Bass is a frustrated man, and rightly so. The casual destruction of nature ought to put fire in the belly. The trouble is that in Fiber, Bass has become so overheated as to dismiss his craft—and furthermore to engage in some rather sophomoric philosophizing, not to mention some uncharacteristically poor writing. Let it be said that Bass is aware of this problem and toward the end of the book offers something of an apology: He was angry; he vented. But let it also be said that he did so inartistically and that he argues that his messy pronouncements are somehow more real and pressing than cultivated efforts. What a perfect opportunity to review why this old saw won’t cut wood.

The first hint of trouble comes early, when we discover that Bass is playing an ontological shell game and taking it seriously. He is so bitter that his earlier fine writing hasn’t yet prevented the destruction of the Yaak Valley that he turns against writing: “[Y]ou tell me which is more real: an idea…or a hundred-inch, 250-pound green juicy fir on one’s mortal shoulder.” Later, he raises the stakes: “What story, what painting, does one offer up to refute Bosnia, Somalia, the Holocaust, Chechnya, China, Afghanistan, or Washington, D.C.?”
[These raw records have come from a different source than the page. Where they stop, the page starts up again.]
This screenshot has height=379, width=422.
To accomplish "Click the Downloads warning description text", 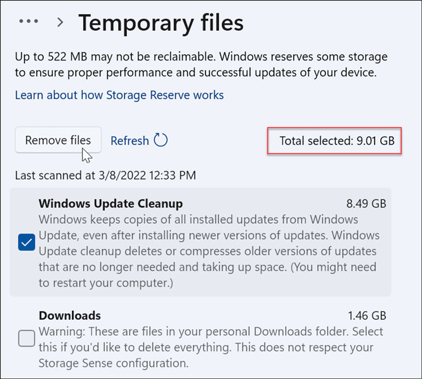I will (211, 347).
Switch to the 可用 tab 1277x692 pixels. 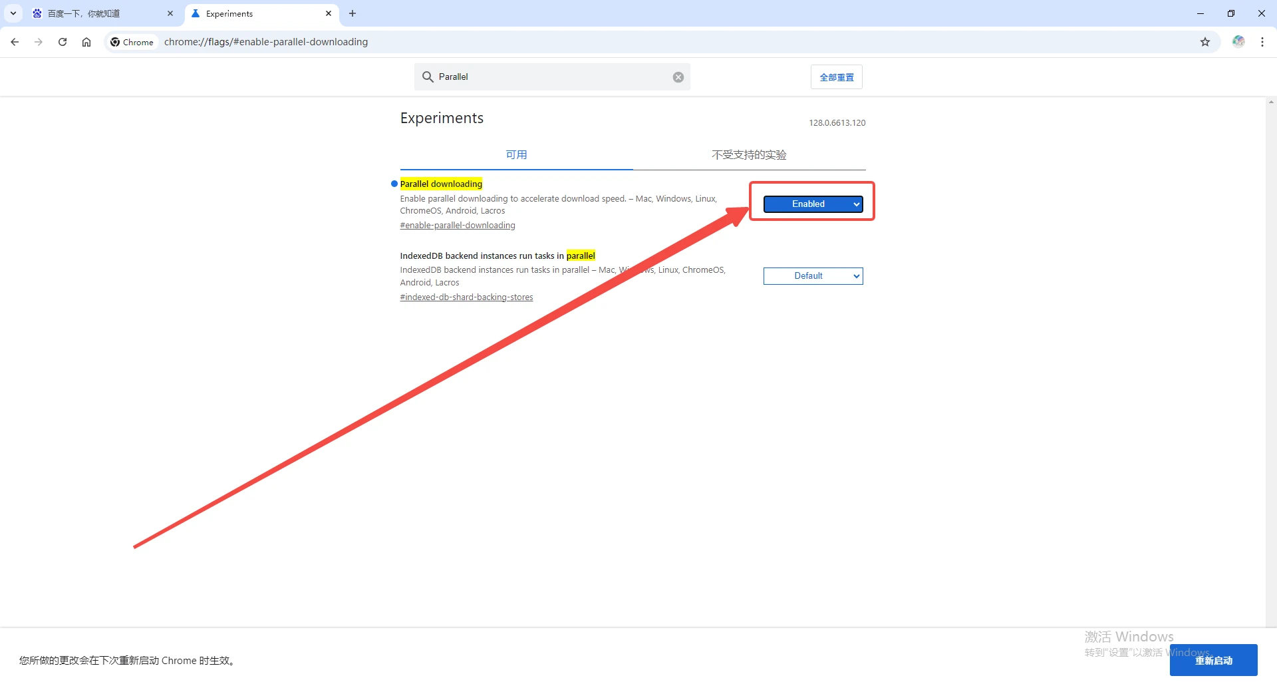pyautogui.click(x=516, y=155)
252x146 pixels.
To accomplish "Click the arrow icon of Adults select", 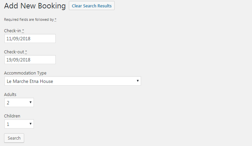I will click(x=30, y=103).
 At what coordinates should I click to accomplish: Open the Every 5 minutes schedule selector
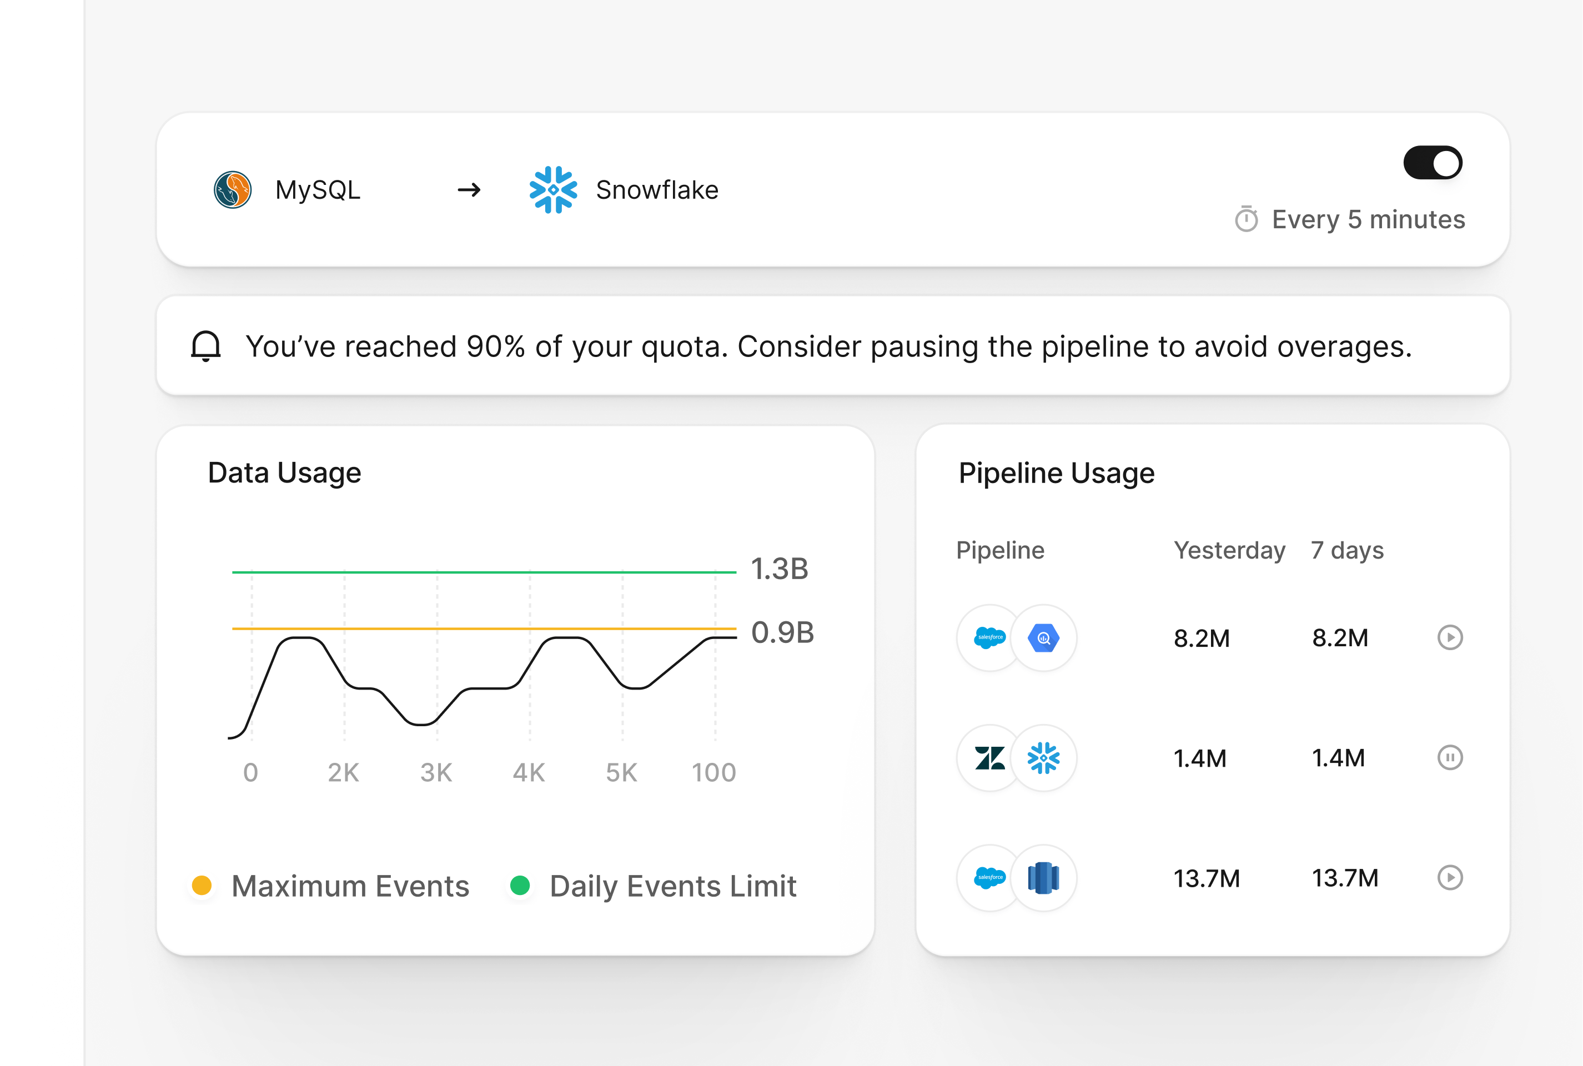[x=1367, y=219]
Here is the answer to the first question: Both are real, in the sense of the word Bass intends, which is to say that both ideas and logs affect people’s lives with force. (Bass does not intrude upon the related debate between philosophical idealism, materialism, and dualism proper, and so it can be left for another day.) Such a non sequitur is especially debilitating where Fiber is concerned, because it undermines Bass’s project to save the Yaak Valley—an effort that involves, after all, a war of ideas.
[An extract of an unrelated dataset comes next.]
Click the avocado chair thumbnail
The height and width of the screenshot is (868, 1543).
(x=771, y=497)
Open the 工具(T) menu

It is easy to see how this is so. Are axes destroying the Yaak Valley of their own accord, assembling against the trees because of some as yet unknown molecular reaction, and having at them? But if we acknowledge that it is really people who are responsible for the damage, not axes, we might further ask why. I suspect that Bass would stand against the proposition that people are hacking away at the Yaak Valley merely for their survival. He would instead invoke an argument involving what he calls “hypercapitalism” and insist that greed and a consumer society that confuses needs with wants is to blame. And just what has manipulated our society to become so perverse? Whence the confusion between security and greed? My hunch would be that there is an idea or two in that woodpile.

The late Richard M. Weaver wrote a book titled Ideas Have Consequences. Anyone who has lived under the horrific tyranny of Communism or Nazism would agree. So much for Bass’ ideas about logs.
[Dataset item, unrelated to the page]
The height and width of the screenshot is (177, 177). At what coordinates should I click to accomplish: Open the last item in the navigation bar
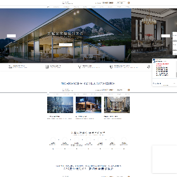click(x=127, y=7)
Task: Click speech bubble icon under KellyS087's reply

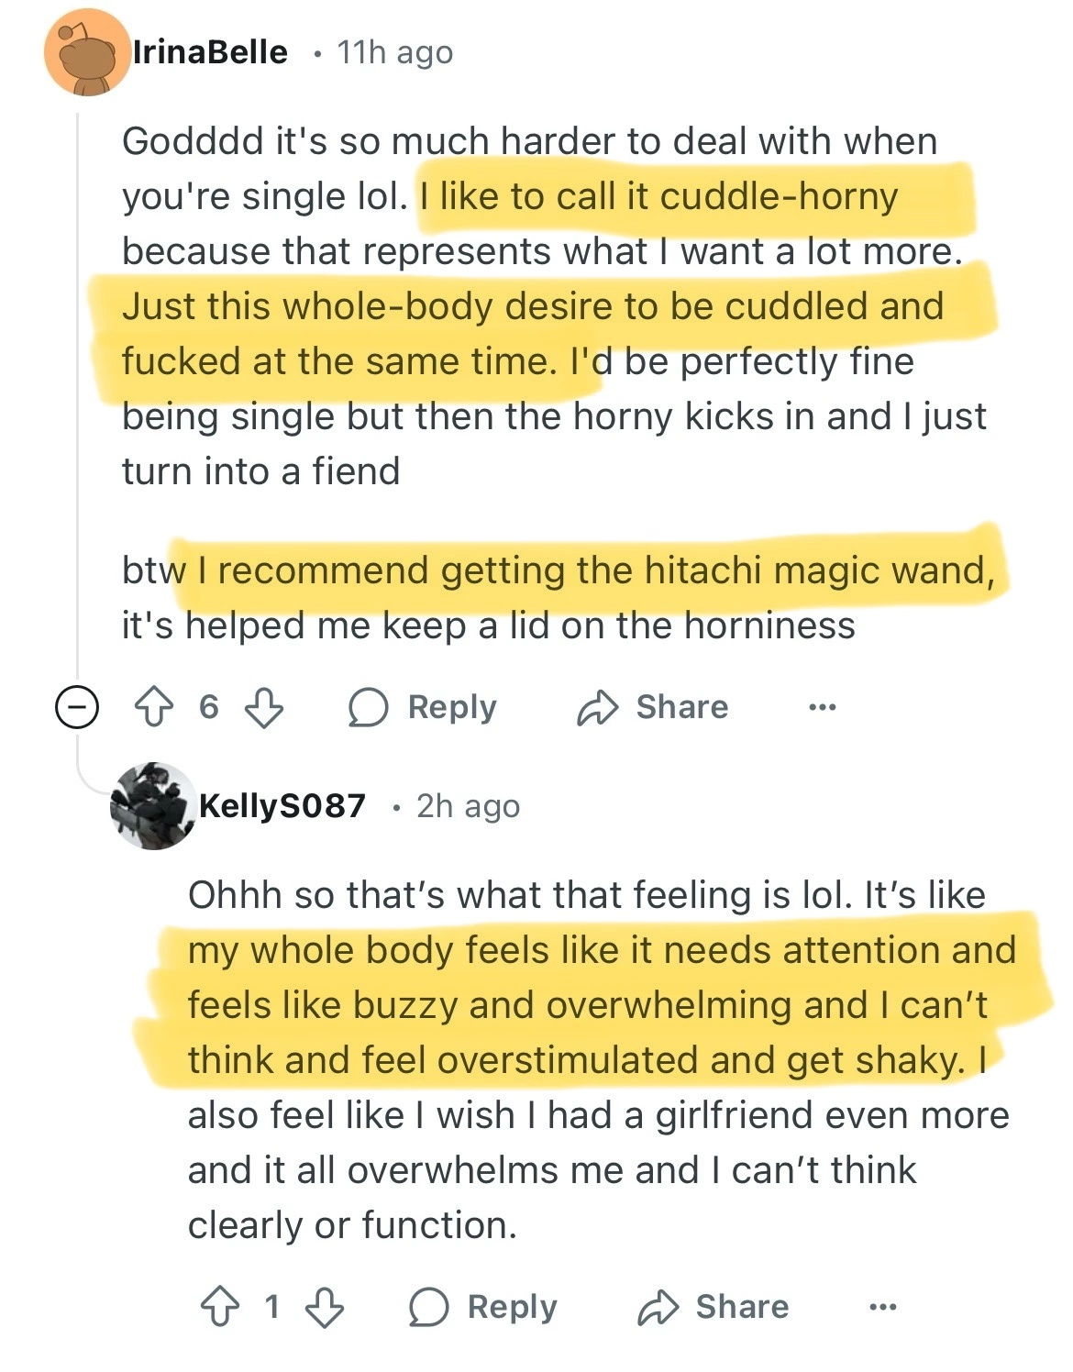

As to the second question, the answer is that there are indeed works of art to be offered in the face of suffering. I am not suggesting that art justifies suffering, but whereas Bass thinks art scant shelter from a storm of pain, many who have suffered terribly would vehemently disagree.

There have been numerous examples down through the ages, but I’ll mention only one: Aleksander Wat, the Polish poet, editor, and literary critic, spent years in Soviet prisons and was eventually deported to Soviet Asia. I take it his experience qualifies as having a bad time of it. Here are a few of Wat’s observations concerning literature and suffering, taken from an essay titled “Reading Proust in Lubyanka”:

[T]he books I read in Lubyanka made for one of the greatest experiences in my life. Not because they allowed me an escape but because, to a certain extent, they transformed me….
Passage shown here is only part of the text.